Erstellt am 30. Januar 2012, 16:40

Strache-Aussage auf WKR-Ball sorgt für Aufregung. Eine Aussage von FPÖ-Chef Strache auf dem umstrittenen Ball des Wiener Korporationsringes vergangenen Freitag sorgt für Aufregung.

Eine Aussage von FPÖ-Chef Strache auf dem umstrittenen Ball des Wiener Korporationsringes vergangenen Freitag sorgt für Aufregung. Zu später Stunde soll er gemeint haben, "das war wie die Reichskristallnacht", "wir sind die neuen Juden", es habe Brandanschläge auf die Burschenschafterbuden gegeben.
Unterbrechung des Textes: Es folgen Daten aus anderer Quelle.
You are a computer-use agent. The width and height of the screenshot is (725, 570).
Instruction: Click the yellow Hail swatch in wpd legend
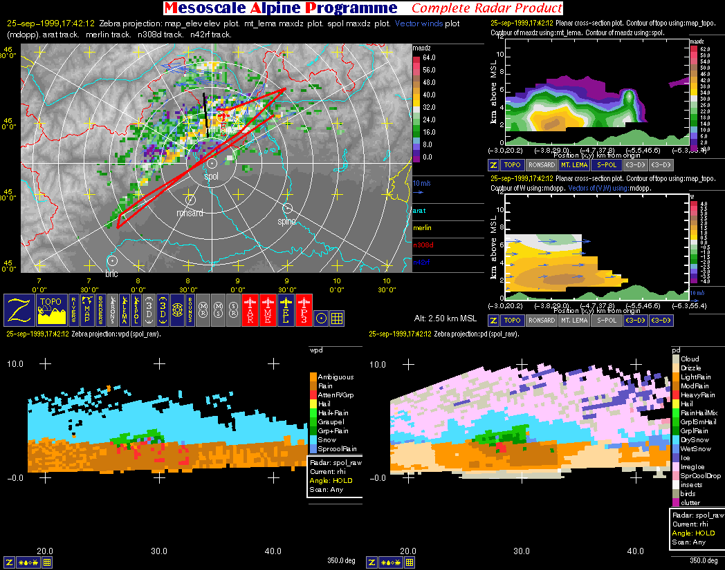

Kritik setzte es von der Israelitischen Kultusgemeinde, der SPÖ, der ÖVP und den Grünen.

Laut "Standard" beklagte außerdem der Geschäftsführer des freiheitlichen Bildungsinstituts, Klaus Nittmann, auf dem Ball: "Wer für diesen Ball arbeitet, der bekommt gleich den Judenstern aufgedrückt."

Die Israelitische Kultusgemeinde (IKG) sieht eine "ungeheuerliche Provokation" und kündigte eine Sachverhaltsdarstellung bei der Staatsanwaltschaft an. Auch die Grünen sind erbost: "Wer heute - mehr als 70 Jahre nach den Novemberpogromen an Juden - einen derartigen Vergleich in den Mund nimmt, hat entweder keine Tassen im Schrank oder versucht, die Schrecken der Naziherrschaft zu verharmlosen", meinte Abgeordneter Karl Öllinger. "Wer so etwas sagt, ist als politischer Mandatar nicht tragbar."
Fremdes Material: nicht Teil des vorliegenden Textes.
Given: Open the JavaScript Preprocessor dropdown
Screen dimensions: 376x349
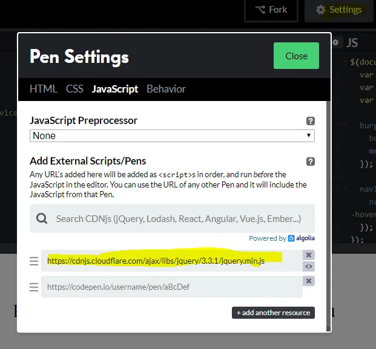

SPÖ-Bundesgeschäftsführerin Rudas sagte, Strache propagiere ein "absurdes Geschichtsbild", das vor "verharmlosender Relativierung der NS-Gräuel" nur so strotze. Für ÖVP-Generalsekretär Hannes Rauch ist die Wortwahl Straches "ein offener Schlag ins Gesicht für all jene, die Opfer des verbrecherischen NS-Systems waren". Strache solle dringend Nachhilfe in Geschichte nehmen.
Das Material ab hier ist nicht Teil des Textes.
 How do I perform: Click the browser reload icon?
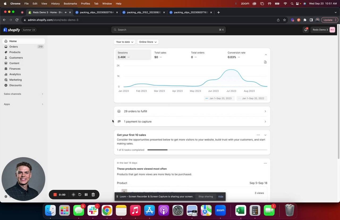coord(17,20)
FPÖ-Generalsekretär Vilimsky wies die "künstliche und lächerliche Empörung" zurück. Er beklagte, dass ein Journalist "dieses Privatgespräch in Stasi-Spitzel-Manier belauscht und in seinem Bericht maßlos übertrieben und die Aussage völlig verzerrt dargestellt" habe.